Saturday, September 10, 2011

Communicating after EMP.

So I am editing my second completed book. I am over 20k words in and well on track to finish on time as planned. I have a new thread to add in after my first read through that will help push my word count over the 70k mark like I want. I am very pleased with that.

On to my other creation. North has helped me get my basic Apocalypse event figured out. My series is going to take place about 25 years after the event I think. So civilization is trying to rebuild but it isn't great. The event is man-made and natural. Basically a large scale EMP prevents the world from stopping an asteroid. The event also has the effect of boosting the paranormal/magic on the planet. I am kind of combining multiple genres here, hehehe. Soooooo anyway here is where I need thinking. The event destroys all things electrical and the asteroid hits in the pacific taking out a large chunk of the west coast. We are now 25 years later. Obviously things are rebuilding but when you wipe technology out pretty much back to the stone age and take a giant chunk of population with it building back is slow as molasses. So I am having my main character be a cop. Federal though I am not sure yet how that will look. I am thinking the entire continent may become one country.  Obviously basic power was the priority so cell communication is still going to be down. I want communication ideas. Maybe not a way to go nation wide though, more of a relay type system. Not sure really. My girl is going to need to be able to get info from all over but not very easily. Travel is also going to be slower than normal. Which is part of why her job is going to suck.

So ideas? Thoughts?


  1. Teletype... simple, yet complicated enough to be a challenge...

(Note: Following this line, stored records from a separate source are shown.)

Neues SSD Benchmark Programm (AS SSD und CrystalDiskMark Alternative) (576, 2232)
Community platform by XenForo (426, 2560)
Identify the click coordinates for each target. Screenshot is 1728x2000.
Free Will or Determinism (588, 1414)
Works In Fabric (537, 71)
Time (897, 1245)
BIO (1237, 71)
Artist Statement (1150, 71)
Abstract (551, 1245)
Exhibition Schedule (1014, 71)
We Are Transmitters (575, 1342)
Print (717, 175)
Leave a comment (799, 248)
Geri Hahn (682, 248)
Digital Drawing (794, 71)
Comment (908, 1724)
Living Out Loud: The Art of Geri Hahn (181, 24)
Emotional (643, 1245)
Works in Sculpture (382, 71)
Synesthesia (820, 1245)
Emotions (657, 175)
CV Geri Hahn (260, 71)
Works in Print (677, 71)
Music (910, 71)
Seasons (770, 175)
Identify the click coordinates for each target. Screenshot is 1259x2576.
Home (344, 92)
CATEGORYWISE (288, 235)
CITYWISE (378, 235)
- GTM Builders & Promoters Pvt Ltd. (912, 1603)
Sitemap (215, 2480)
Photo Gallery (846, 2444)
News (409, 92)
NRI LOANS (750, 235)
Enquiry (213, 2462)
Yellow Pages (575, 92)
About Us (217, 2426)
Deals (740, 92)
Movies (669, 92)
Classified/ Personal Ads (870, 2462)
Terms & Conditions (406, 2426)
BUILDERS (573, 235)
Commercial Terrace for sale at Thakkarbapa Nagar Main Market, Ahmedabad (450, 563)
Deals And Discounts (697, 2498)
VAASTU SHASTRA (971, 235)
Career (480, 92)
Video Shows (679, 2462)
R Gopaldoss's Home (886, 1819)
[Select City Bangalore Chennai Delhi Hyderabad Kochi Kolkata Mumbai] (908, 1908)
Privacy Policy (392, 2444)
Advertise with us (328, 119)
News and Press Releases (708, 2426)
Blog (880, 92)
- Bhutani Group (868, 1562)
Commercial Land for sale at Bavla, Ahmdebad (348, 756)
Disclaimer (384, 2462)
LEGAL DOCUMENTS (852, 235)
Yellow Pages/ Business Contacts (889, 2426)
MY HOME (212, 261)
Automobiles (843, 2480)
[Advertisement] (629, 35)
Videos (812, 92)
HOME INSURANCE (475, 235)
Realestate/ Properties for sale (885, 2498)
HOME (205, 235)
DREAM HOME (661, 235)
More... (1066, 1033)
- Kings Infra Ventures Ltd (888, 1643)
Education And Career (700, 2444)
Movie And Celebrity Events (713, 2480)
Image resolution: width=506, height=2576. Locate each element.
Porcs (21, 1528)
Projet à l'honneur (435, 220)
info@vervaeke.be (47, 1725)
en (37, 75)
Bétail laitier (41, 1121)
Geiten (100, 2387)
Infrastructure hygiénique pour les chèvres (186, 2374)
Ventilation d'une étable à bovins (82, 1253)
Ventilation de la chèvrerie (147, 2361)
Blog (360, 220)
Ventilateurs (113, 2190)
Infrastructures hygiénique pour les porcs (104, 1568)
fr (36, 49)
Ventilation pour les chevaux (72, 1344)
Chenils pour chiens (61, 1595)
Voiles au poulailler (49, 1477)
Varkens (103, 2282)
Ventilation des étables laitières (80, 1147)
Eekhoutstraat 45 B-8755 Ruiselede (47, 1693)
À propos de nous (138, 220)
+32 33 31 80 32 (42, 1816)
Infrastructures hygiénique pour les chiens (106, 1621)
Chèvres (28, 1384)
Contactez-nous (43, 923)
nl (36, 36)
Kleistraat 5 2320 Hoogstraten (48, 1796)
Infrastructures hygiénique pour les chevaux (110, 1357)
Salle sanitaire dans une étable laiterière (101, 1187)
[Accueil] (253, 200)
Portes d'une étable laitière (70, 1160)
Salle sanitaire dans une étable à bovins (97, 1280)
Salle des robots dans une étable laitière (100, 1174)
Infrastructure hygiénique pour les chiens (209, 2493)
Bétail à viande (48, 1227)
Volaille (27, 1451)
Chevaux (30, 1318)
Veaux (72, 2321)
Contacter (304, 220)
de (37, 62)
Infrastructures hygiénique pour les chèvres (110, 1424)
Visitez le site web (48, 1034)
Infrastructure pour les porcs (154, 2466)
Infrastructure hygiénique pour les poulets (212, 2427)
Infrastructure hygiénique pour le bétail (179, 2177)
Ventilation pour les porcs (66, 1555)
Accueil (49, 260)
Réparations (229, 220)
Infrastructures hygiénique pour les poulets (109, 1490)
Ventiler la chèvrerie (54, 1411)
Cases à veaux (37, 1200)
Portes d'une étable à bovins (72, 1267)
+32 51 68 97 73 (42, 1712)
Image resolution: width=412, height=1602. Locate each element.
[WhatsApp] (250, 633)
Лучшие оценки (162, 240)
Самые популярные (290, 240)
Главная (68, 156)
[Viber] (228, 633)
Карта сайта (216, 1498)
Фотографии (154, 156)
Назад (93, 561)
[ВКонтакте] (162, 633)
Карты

  2. Vacuum tube radios are mostly not susceptible to EMP. Also, in the very early days of the ham radio hobby they used spark transmitters and very, very simple receivers with 1 or 2 tubes. Stuff like that would likely survive an EMP. Their effective range was a few miles to tens of miles, although depending on atmospheric conditions occasionally hams could make brief contacts across the continent or across the ocean using Morse Code. Spark transmitters only exist in museums these days, but they could be improvised by people who know what they're doing.

    In the early 1900s the American Radio Relay League ( formed to organize hams into a network that could relay messages from station to station across the country. Today they are active in providing communication assistance for emergency relief agencies during disasters. Many of their members (like me) would be able to cobble together some simple radio gear in that situation.

    Old NFO is right about teletypes. They use electric motors and magnets but are mechanical and not susceptible to EMP. They could operate between any two points where you could find or run a pair of wires and a supply of electricity. Telegraphs work in the same way, but are easier for someone to build in a garage with common tools and supplies. Telegraphs are slower and require an operator trained in Morse Code.

  3. And don't lock yourself into technology, either. Most likely there would be a lot of old pony express type stuff going on. It might not be a bad idea to do research on how primitive villages and small towns in developing and third-world countries communicate right now. That's most likely what it might be like. Nothing like being able to actually see the details of what you're trying to create if at all possible.

  4. Telegraph is fairly easy to build and not very sophisticated so that might be an option.

    In desert or clear air mountain regions heliography worked for the U.S. Army in the late 19th century.

  5. While they’re all great ideas don’t forget the simple stuff. In many far corners of the world news still get around by messengers, on foot or bicycle.

  6. You guys are awesome! Thanks. These are all awesome ideas for me to look at and honestly I had only thought of ham or telagraph myself.

  7. Dave's point is a good one, maybe start with telegraph, moving up to teletype, and 'some' ham rigs that survived for long range comms.

  8. Random thoughts,

    • Find some of the old "Ashes" books from William Johnstone. His main character is a guy named Ben Raines and the books' premise is just about what you're going after.

    • Having your hero be a cop will be difficult. Making him a "national" cop will make him the villain in the eyes and minds of your readers. (Never forget your target audience.)

    • In a state of rebuilding, you'll need "common" communications and you'll need secure communications. When a society or organization rebuilds, there is always a power struggle which means sensitive communications need to be sent via trusted, secure methods.

    Good luck.


  9. AOA- Thanks for the book recommendations I will look them up. The survival/rebuild aspect isn't the focus. The storyline focus is the crime and the magic/paranormal aspect. My target audience is mainstream paranormal crime readers. The post apocalypse world is the backdrop so I want to build it true which is why I asked for advice but I plan to go for the crime. For example the first book is basically my heroine investigating a missing girl only to discover it is much bigger and is actually a white slavery type case. So I am going to be taking liberties with some things. While we all know the majority of survivors of this type of event would be those most prepared and those with darn good ingenuity the world at large doesn't want to hear that. I write to entertain not educate. I want my reader to see a world and think but I mostly want them to curl up on a stormy day and escape the world. You are very right about multiple layers of communication. That is an aspect I hadn't thought of. Thank you.